April 12, 2012

The Truth About ‘Stand Your Ground’ Laws

Sadly, some are exploiting the Trayvon Martin shooting to target self-defense laws that protect innocent lives. These laws safeguard law-abiding and peaceable citizens, and are not to blame in the tragic Florida incident. Stand your ground laws did not apply in that situation, and statements to the contrary are irresponsible and misinformed.

In some states the law imposes a duty to retreat from physical confrontations. Whether in your home or on the street, if you fought back, you might be prosecuted as a criminal.

Editor’s Note: This column was co-authored by Ken Klukowski

Sadly, some are exploiting the Trayvon Martin shooting to target self-defense laws that protect innocent lives. These laws safeguard law-abiding and peaceable citizens, and are not to blame in the tragic Florida incident. Stand your ground laws did not apply in that situation, and statements to the contrary are irresponsible and misinformed.

In some states the law imposes a duty to retreat from physical confrontations. Whether in your home or on the street, if you fought back, you might be prosecuted as a criminal.

This duty was terrible law. It required you to turn your back on an assailant. Even if he doesn’t have a gun to shoot you in the back, if he’s faster he could attack you from behind, where it is extremely difficult to effectively respond.

Some states did not impose this absurd rule. To the contrary, other states took a common-sense approach to self-defense, which the U.S. Supreme Court in Beard v. U.S. endorsed as early as 1895, when the Court unanimously declared that an innocent person under attack was, “not obliged to retreat, but was entitled to stand his ground, and meet any attack upon him with a deadly weapon, in such a way and with such force as … [he] honestly believed, and had reasonable grounds to believe, was necessary to save his own life, or to protect himself from great bodily injury.”

In states that rejected this common-sense principle, one legislative response to the wrongheaded duty to retreat was the Castle Doctrine. The duty to retreat in some states required you to abandon your own home if confronted with an invader, leaving all your possessions to the invader and possibly endangering others.

Castle Doctrine comes from the maxim that “a man’s home is his castle.” The idea is that if someone breaks into your home, rather than worry about how much evidence there is that he intends you harm and whether you could prove it in a court of law, that the law presumes you have a reasonable fear of death or bodily harm and can respond accordingly.

Castle Doctrine doesn’t apply if you’re in a public place, however, and there is no legal presumption in public that you can reasonably assume someone is trying to kill you. Instead, some states have created a lesser form of protection in public places, called “Stand Your Ground” (SYG) laws. This is the law that has been mentioned in connection with the Trayvon Martin/George Zimmerman shooting.

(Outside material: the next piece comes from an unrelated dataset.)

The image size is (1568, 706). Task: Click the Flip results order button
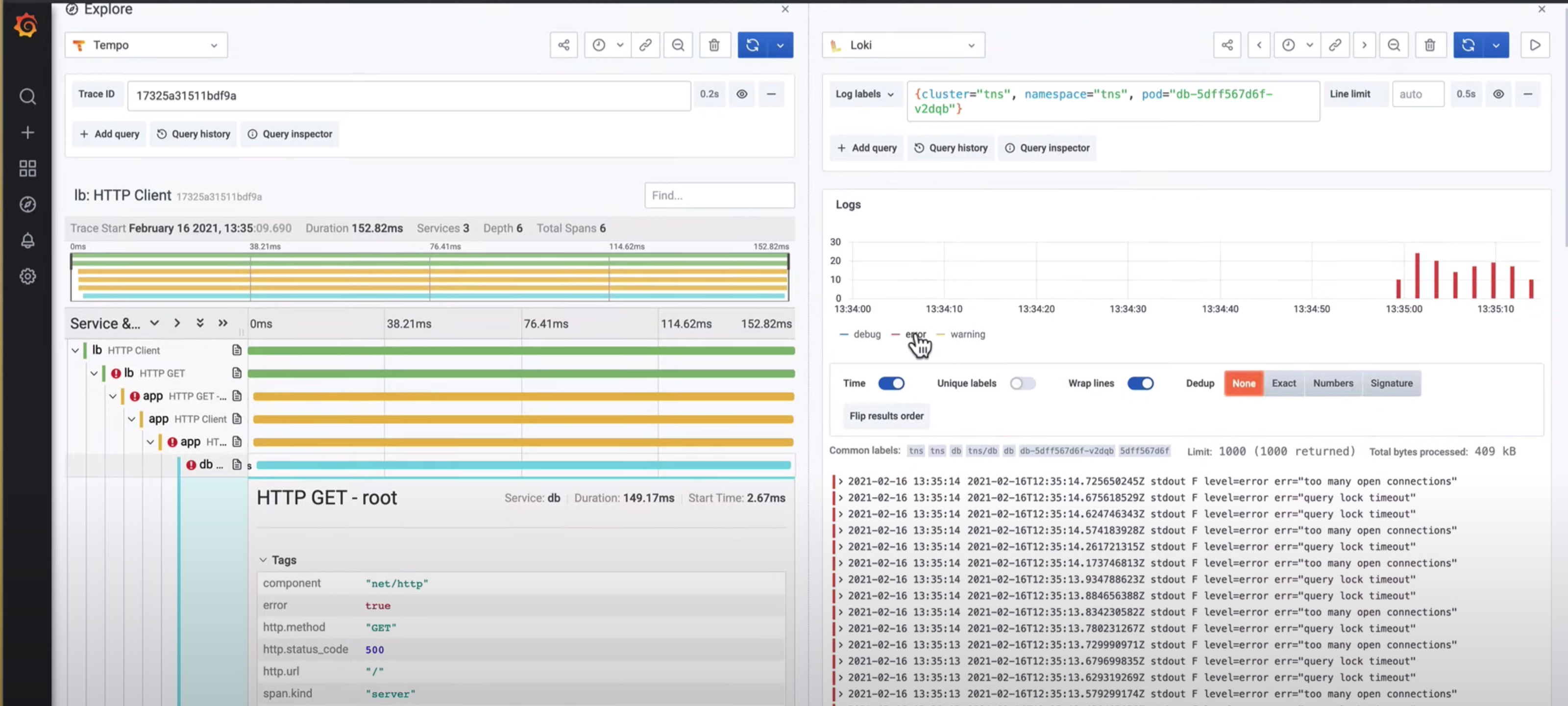(886, 416)
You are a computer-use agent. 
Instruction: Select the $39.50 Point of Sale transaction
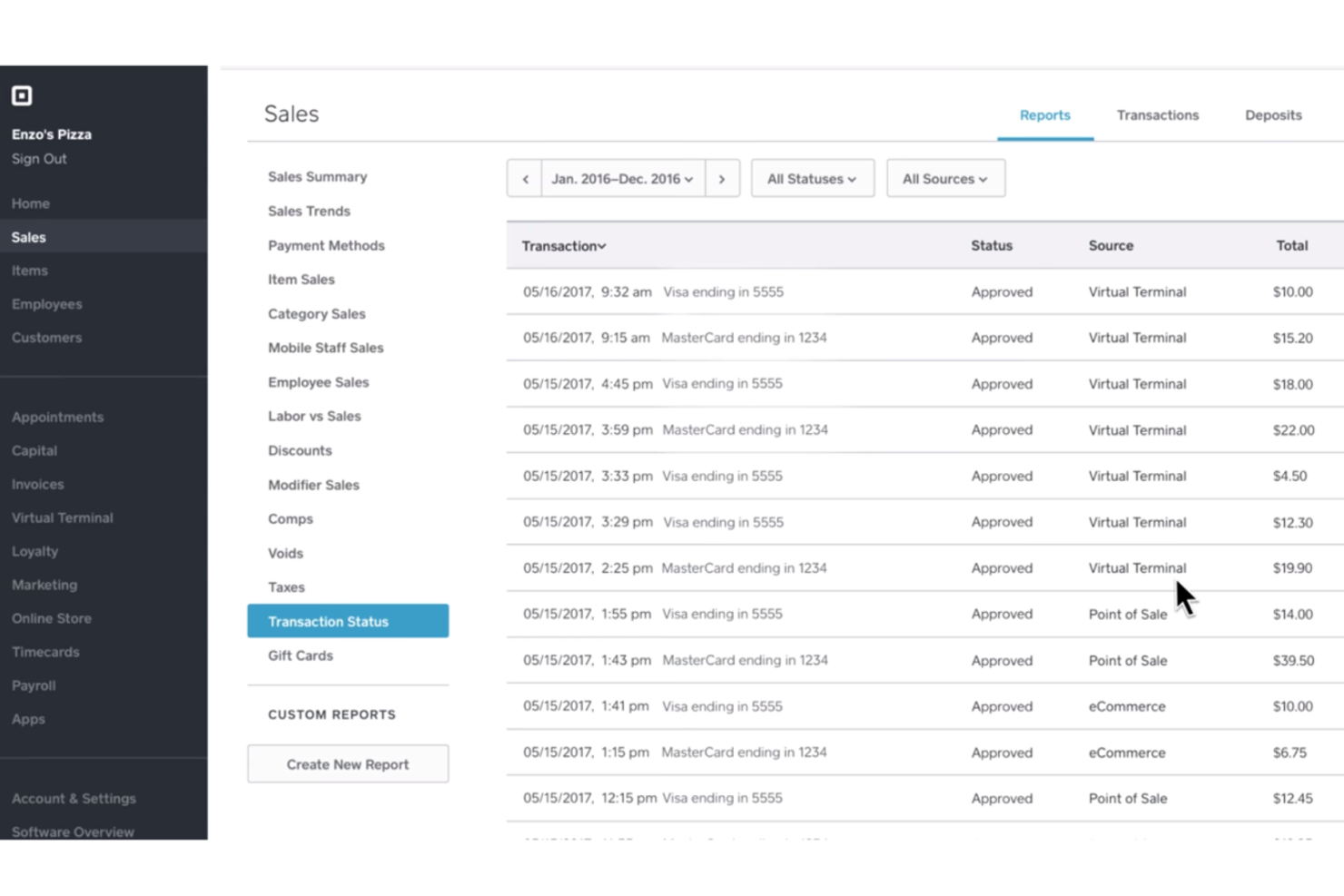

But the law is not what you have heard reported by the media. Florida’s SYG law provides that a person under attack can use force – including deadly force – against his attacker if he, “reasonably believes that such force is necessary to prevent imminent death or great bodily harm … or to prevent the imminent commission of a forcible felony.”

Several keys points. First, the threat must be deadly. It’s not just that you’re under attack. You must be attacked with sufficient force to kill you or cause massive bodily harm, including rape.

Second, it’s not enough that the victim believes he is under a deadly threat. His belief must also be reasonable, meaning that under the circumstances an objective observer would also conclude the victim could be killed or severely injured.

Third, SYG only protects victims; it does not apply to attackers. If you’re attacking someone, you cannot claim SYG as a defense for what follows.

And fourth, it doesn’t apply if you cannot retreat. If retreat is not an option, then the situation is governed by ordinary self-defense laws, not SYG laws.

Under any version of the facts, Florida’s “Stand Your Ground” law did not apply in the Trayvon Martin incident. If Zimmerman pursued a confrontation with Martin, then Zimmerman was an attacker and cannot claim SYG. If Zimmerman’s account is true that he was on the ground and Martin was on top of him, then retreat was impossible, so there would be no duty to retreat anyway. A victim in such a situation can use deadly force, but only if he reasonably believes he is being attacked with deadly force.

To our knowledge, that is the law in all fifty states. It was the law before SYG statutes were ever passed, and SYG did nothing to change it.

So why is this not common knowledge after all the reporting on the Martin shooting? Tragically, some anti-gun activists are misinforming the public. They are aided by media commentators who failed the public trust by not researching and understanding the SYG issue before presuming to editorialize on it.

The police are usually not at hand when you are attacked by a criminal. The Second Amendment guarantees the right of law-abiding people to defend themselves. And laws like Castle Doctrine and Stand Your Ground have restored that right in states where it had been eroded, not to take innocent life, but instead to preserve it.